FIG. 1 is a plan view showing an outline of an abnormality detection device for a can carrying state according to an embodiment of the present invention.

FIG. 2 is an enlarged cross-sectional view of a main part of FIG.

FIG. 3 is an enlarged transverse cross-sectional view of a main part of FIG. 1, showing a state in which the can is inverted.

FIG. 4 is a timing chart showing an operation state of the abnormality detection device according to the embodiment of the present invention.

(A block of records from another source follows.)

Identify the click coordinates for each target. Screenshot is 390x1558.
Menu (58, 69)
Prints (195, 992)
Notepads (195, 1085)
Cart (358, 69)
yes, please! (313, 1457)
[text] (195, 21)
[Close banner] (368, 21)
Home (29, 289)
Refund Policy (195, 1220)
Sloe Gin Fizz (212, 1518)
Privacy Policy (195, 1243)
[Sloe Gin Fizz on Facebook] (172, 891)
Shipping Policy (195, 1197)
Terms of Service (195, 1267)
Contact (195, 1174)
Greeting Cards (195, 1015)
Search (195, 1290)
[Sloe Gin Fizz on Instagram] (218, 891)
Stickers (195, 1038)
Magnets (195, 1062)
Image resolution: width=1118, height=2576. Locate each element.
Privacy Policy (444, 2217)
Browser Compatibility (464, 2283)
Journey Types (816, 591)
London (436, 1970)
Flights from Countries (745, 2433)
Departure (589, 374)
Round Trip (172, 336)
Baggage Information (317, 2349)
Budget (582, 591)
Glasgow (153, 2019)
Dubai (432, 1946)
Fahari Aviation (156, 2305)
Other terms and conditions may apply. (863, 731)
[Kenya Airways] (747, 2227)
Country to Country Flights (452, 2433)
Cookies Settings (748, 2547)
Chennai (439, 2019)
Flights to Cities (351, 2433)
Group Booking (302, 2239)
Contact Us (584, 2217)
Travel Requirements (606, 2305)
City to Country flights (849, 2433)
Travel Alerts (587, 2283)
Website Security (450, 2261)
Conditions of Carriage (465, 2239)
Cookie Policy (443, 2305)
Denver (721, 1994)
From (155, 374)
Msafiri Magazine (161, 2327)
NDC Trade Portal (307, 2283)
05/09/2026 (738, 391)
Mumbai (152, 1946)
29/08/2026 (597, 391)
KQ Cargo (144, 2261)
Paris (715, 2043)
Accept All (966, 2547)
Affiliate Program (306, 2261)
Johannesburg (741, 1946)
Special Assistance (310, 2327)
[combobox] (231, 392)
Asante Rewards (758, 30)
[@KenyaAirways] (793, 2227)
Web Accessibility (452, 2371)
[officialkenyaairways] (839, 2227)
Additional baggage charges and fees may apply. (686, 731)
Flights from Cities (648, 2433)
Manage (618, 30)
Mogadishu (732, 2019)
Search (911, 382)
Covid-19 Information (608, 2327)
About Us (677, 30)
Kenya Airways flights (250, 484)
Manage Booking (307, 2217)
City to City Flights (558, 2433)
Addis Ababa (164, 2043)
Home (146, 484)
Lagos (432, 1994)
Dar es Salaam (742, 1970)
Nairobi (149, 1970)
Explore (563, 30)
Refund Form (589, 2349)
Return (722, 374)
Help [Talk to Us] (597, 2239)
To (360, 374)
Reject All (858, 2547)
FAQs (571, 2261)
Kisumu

FIG. 5 is a timing chart showing an operation state of the abnormality detection device according to the modified example of the present invention.

[Explanation of symbols]

 1 Can 2 Conveyor (Conveyor) 3 Laser Sensor (Reflective Sensor) 10a Flat Surface 10b Sloped Surface

Claims (1)

[Claims] 1. A side surface near one end in the axial direction,
A conveying device that conveys a cylindrical can having a flat surface parallel to the axis and a side surface near the other end in the axial direction that has an inclined surface inclined with respect to the axis, and in the vicinity of this conveying device. And a reflective sensor that is installed, the reflective sensor being installed orthogonal to the axis of the can toward the flat surface of the can to be transported by the transport device. Abnormality detection device for transporting cans.